▶ [Records shown]

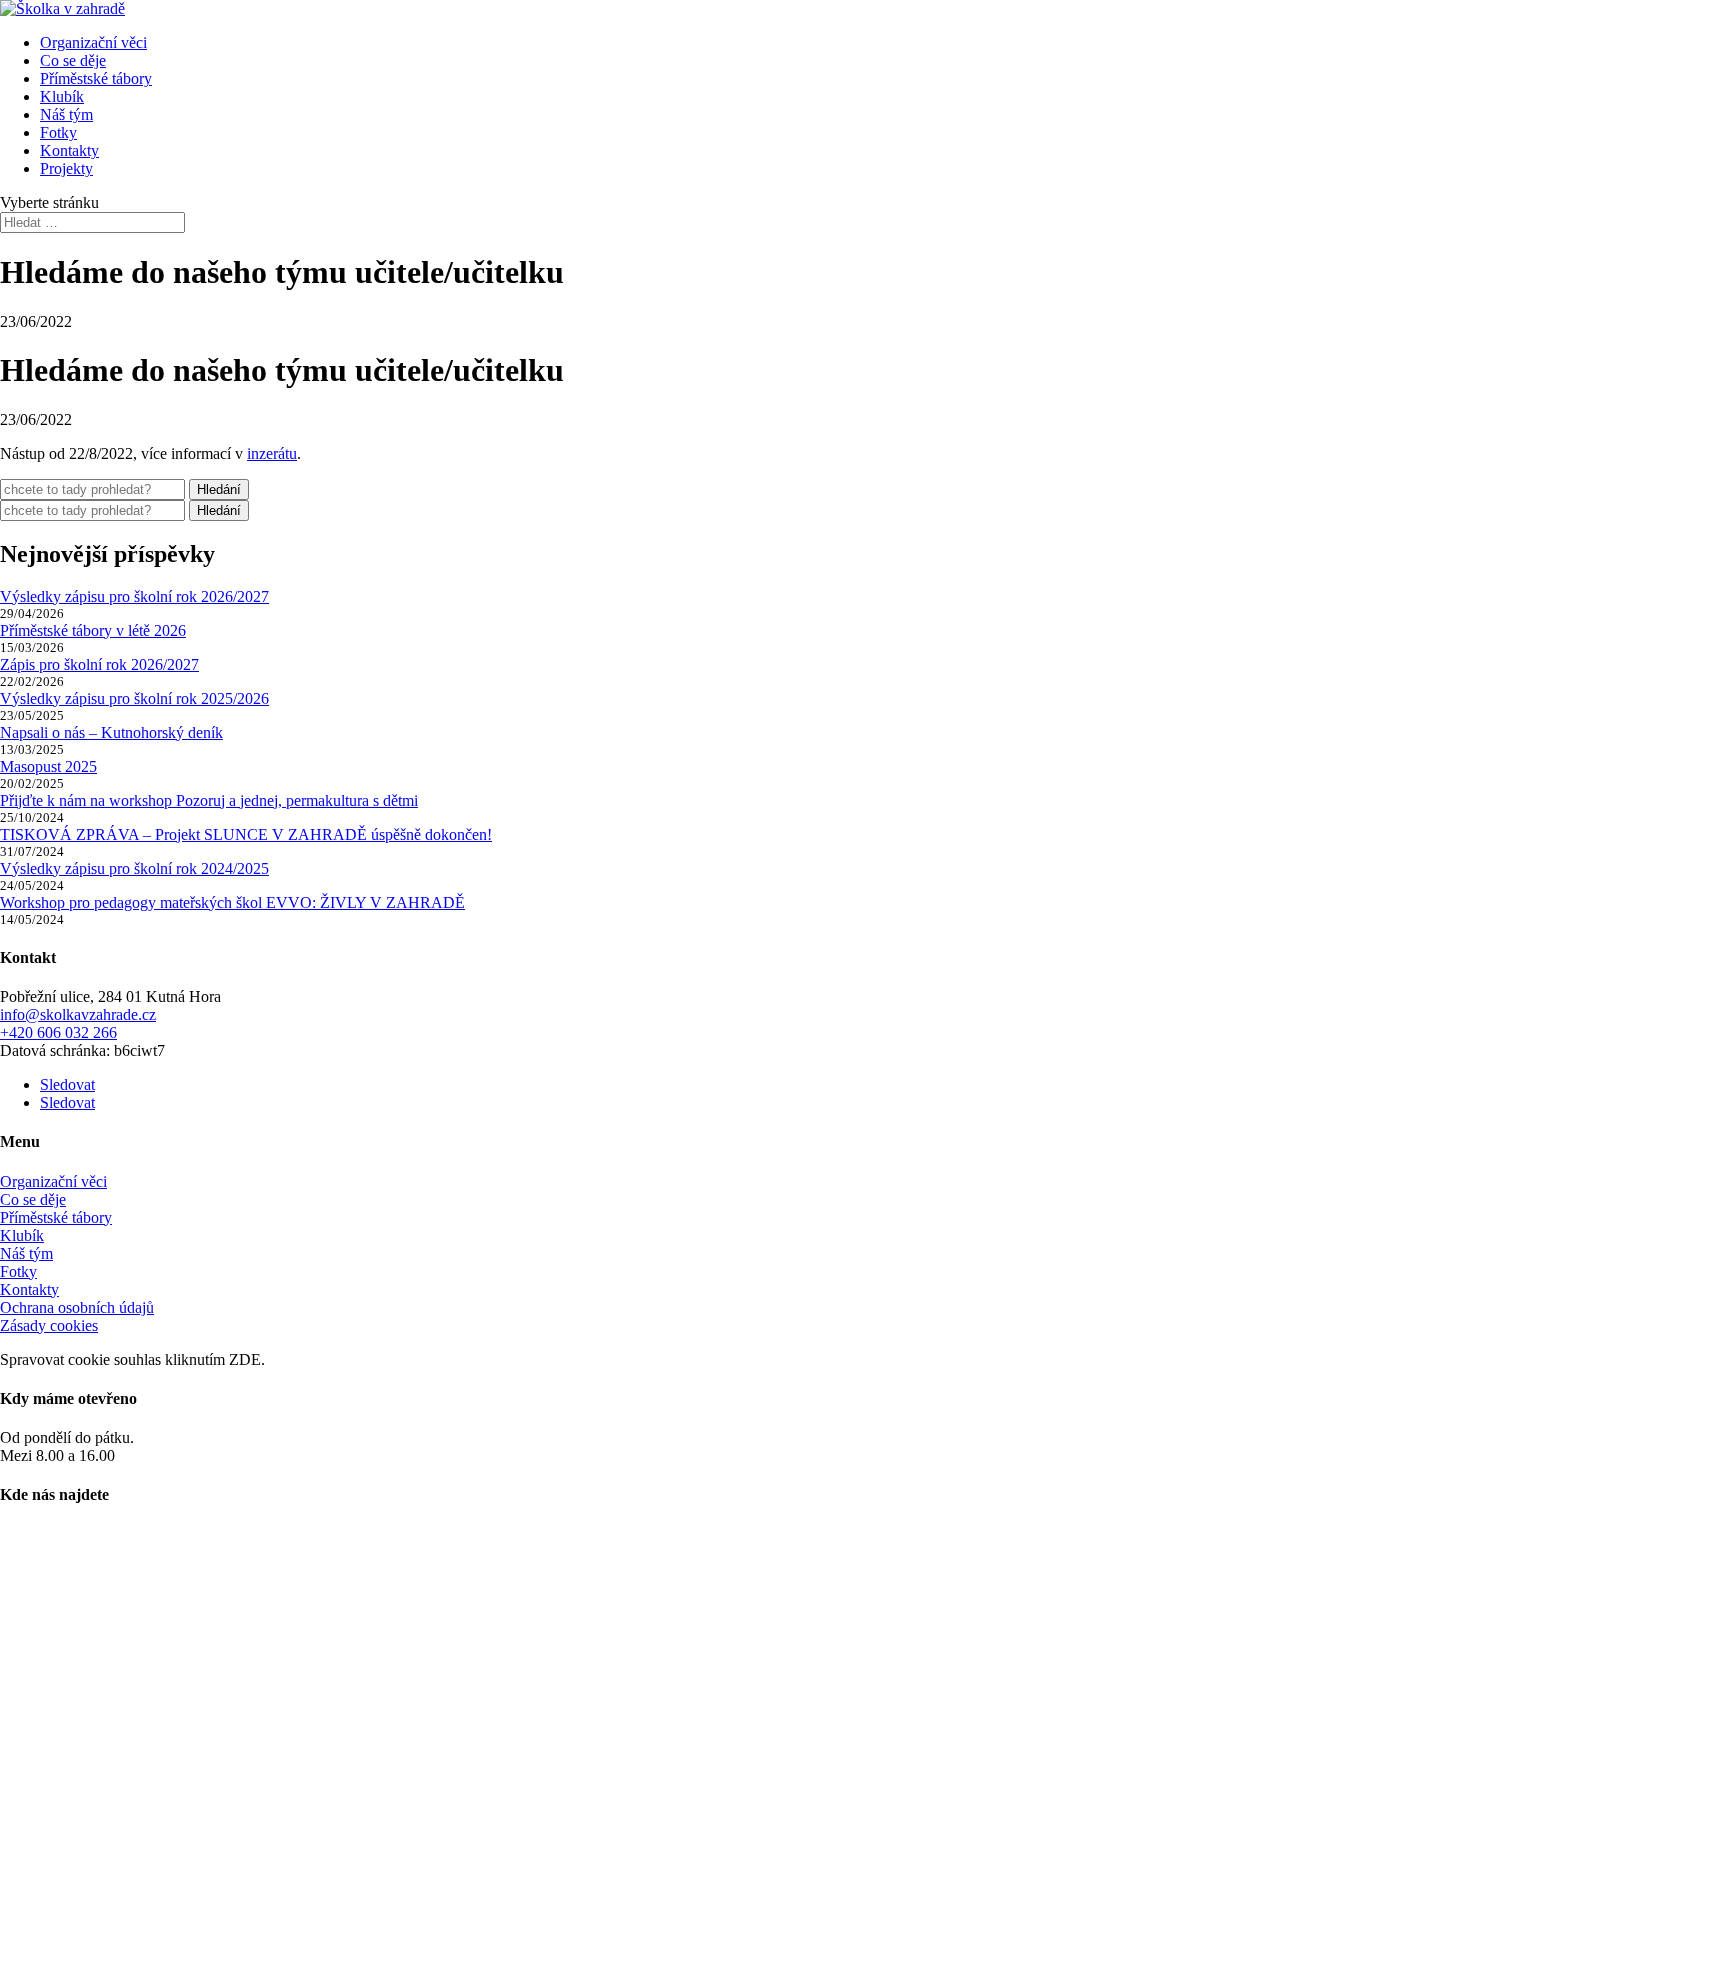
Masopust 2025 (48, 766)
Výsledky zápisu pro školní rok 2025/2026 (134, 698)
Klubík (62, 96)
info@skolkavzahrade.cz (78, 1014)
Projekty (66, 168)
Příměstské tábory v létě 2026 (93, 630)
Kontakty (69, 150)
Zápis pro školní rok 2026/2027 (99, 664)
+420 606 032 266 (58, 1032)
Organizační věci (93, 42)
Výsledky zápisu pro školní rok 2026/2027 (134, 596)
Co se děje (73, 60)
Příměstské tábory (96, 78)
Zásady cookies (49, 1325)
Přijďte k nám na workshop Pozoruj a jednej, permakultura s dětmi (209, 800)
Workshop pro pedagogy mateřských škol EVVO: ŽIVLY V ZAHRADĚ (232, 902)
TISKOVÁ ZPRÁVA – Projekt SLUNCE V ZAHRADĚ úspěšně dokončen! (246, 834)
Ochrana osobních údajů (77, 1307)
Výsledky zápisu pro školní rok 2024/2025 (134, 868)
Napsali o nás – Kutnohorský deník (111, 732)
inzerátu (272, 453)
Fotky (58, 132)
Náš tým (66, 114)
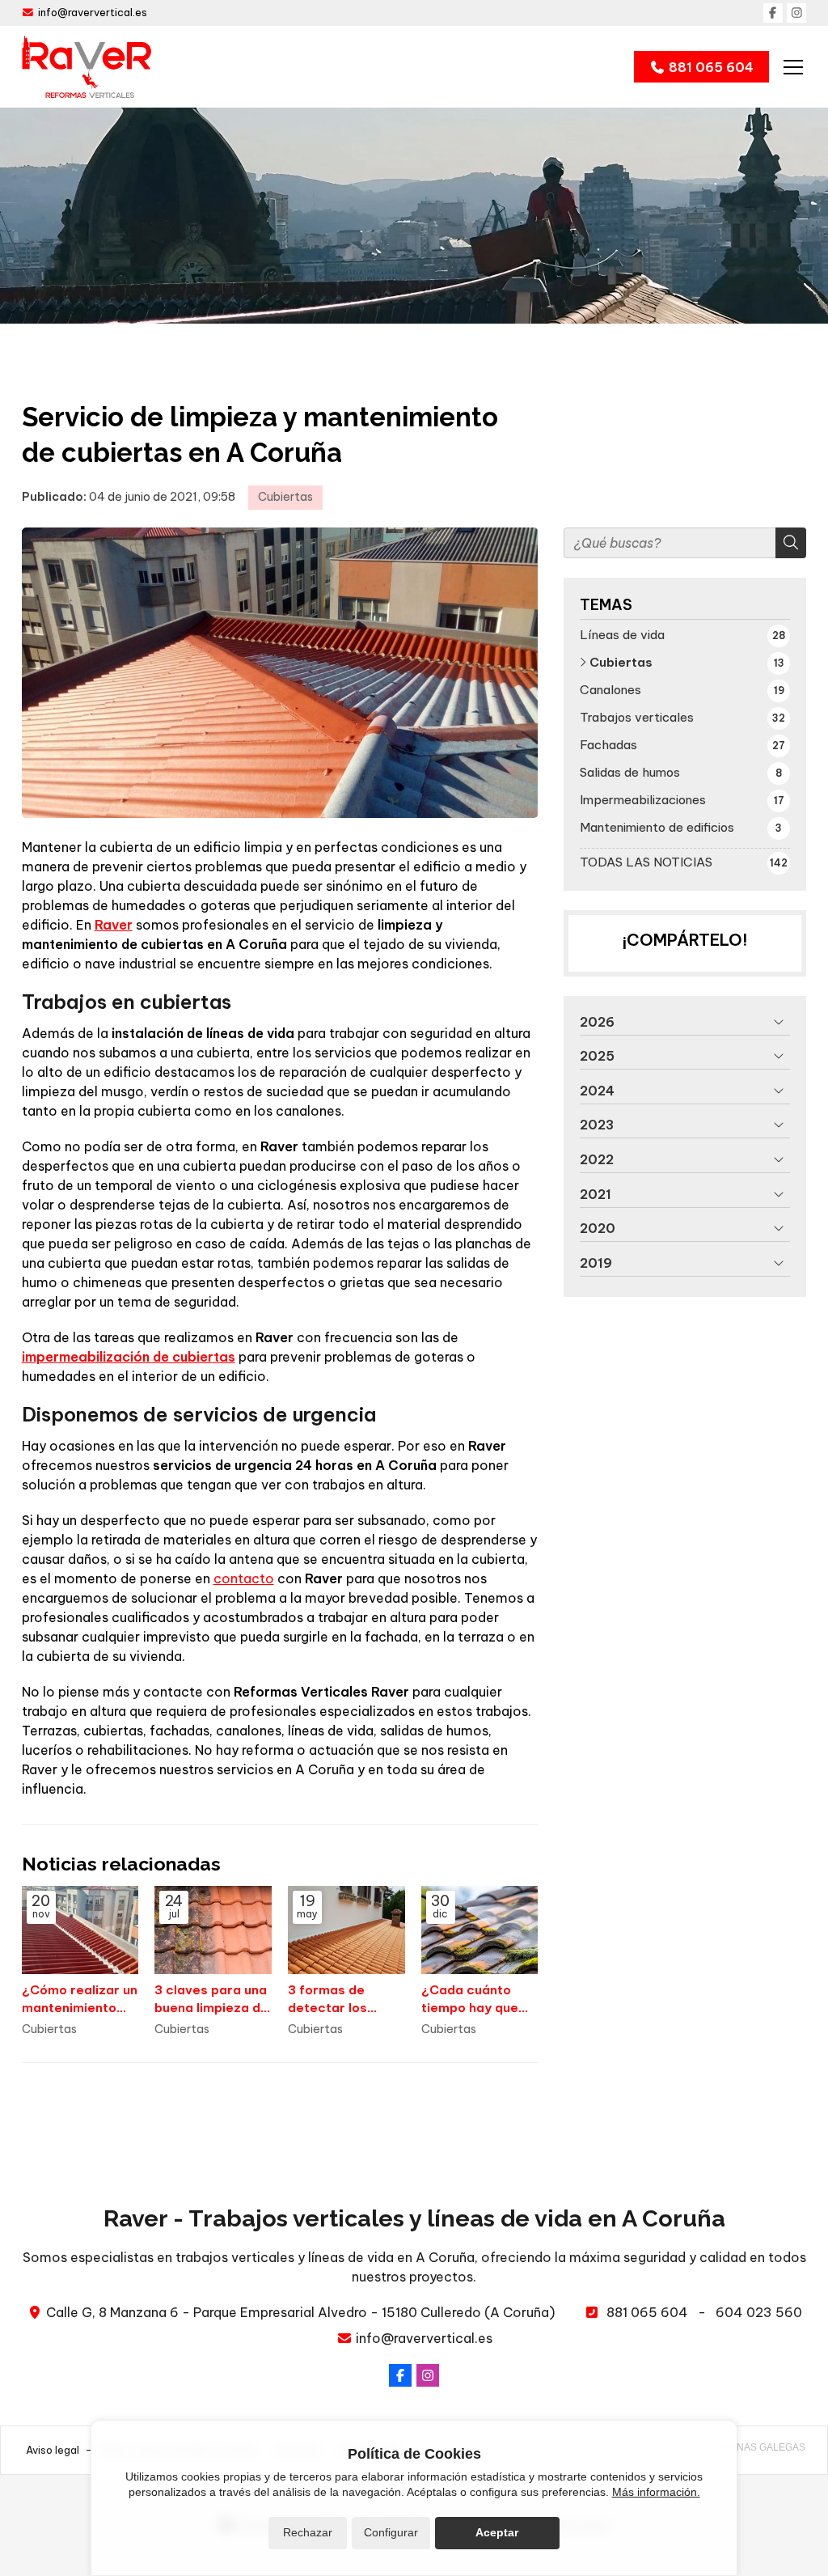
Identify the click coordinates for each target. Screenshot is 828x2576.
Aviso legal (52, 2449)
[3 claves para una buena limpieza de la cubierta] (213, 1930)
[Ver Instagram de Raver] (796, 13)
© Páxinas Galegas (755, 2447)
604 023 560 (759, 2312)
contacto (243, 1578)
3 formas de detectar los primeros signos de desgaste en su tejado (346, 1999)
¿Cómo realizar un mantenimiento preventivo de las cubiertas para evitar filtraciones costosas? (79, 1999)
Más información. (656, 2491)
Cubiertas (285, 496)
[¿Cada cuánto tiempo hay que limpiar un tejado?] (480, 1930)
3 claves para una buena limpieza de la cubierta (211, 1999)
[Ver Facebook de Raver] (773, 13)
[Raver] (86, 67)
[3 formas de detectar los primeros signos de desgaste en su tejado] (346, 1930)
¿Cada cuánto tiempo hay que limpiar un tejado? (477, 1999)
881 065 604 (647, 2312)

▶ [Task directions] Your task is to repeat exactly the lines from the one containing "Projekty (66, 168)" through the end of the material, both included, and only those, without pictures.

▶ [Response box]
Projekty (66, 168)
Příměstské tábory v létě 2026 (93, 630)
Kontakty (69, 150)
Zápis pro školní rok 2026/2027 (99, 664)
+420 606 032 266 (58, 1032)
Organizační věci (93, 42)
Výsledky zápisu pro školní rok 2026/2027 (134, 596)
Co se děje (73, 60)
Příměstské tábory (96, 78)
Zásady cookies (49, 1325)
Přijďte k nám na workshop Pozoruj a jednej, permakultura s dětmi (209, 800)
Workshop pro pedagogy mateřských škol EVVO: ŽIVLY V ZAHRADĚ (232, 902)
TISKOVÁ ZPRÁVA – Projekt SLUNCE V ZAHRADĚ úspěšně dokončen! (246, 834)
Ochrana osobních údajů (77, 1307)
Výsledky zápisu pro školní rok 2024/2025 (134, 868)
Napsali o nás – Kutnohorský deník (111, 732)
inzerátu (272, 453)
Fotky (58, 132)
Náš tým (66, 114)
Identify the click coordinates for each target. Screenshot is 828x2576.
Aviso legal (52, 2449)
[3 claves para una buena limpieza de la cubierta] (213, 1930)
[Ver Instagram de Raver] (796, 13)
© Páxinas Galegas (755, 2447)
604 023 560 (759, 2312)
contacto (243, 1578)
3 formas de detectar los primeros signos de desgaste en su tejado (346, 1999)
¿Cómo realizar un mantenimiento preventivo de las cubiertas para evitar filtraciones costosas? (79, 1999)
Más información. (656, 2491)
Cubiertas (285, 496)
[¿Cada cuánto tiempo hay que limpiar un tejado?] (480, 1930)
3 claves para una buena limpieza de la cubierta (211, 1999)
[Ver Facebook de Raver] (773, 13)
[Raver] (86, 67)
[3 formas de detectar los primeros signos de desgaste en su tejado] (346, 1930)
¿Cada cuánto tiempo hay que limpiar un tejado? (477, 1999)
881 065 604 (647, 2312)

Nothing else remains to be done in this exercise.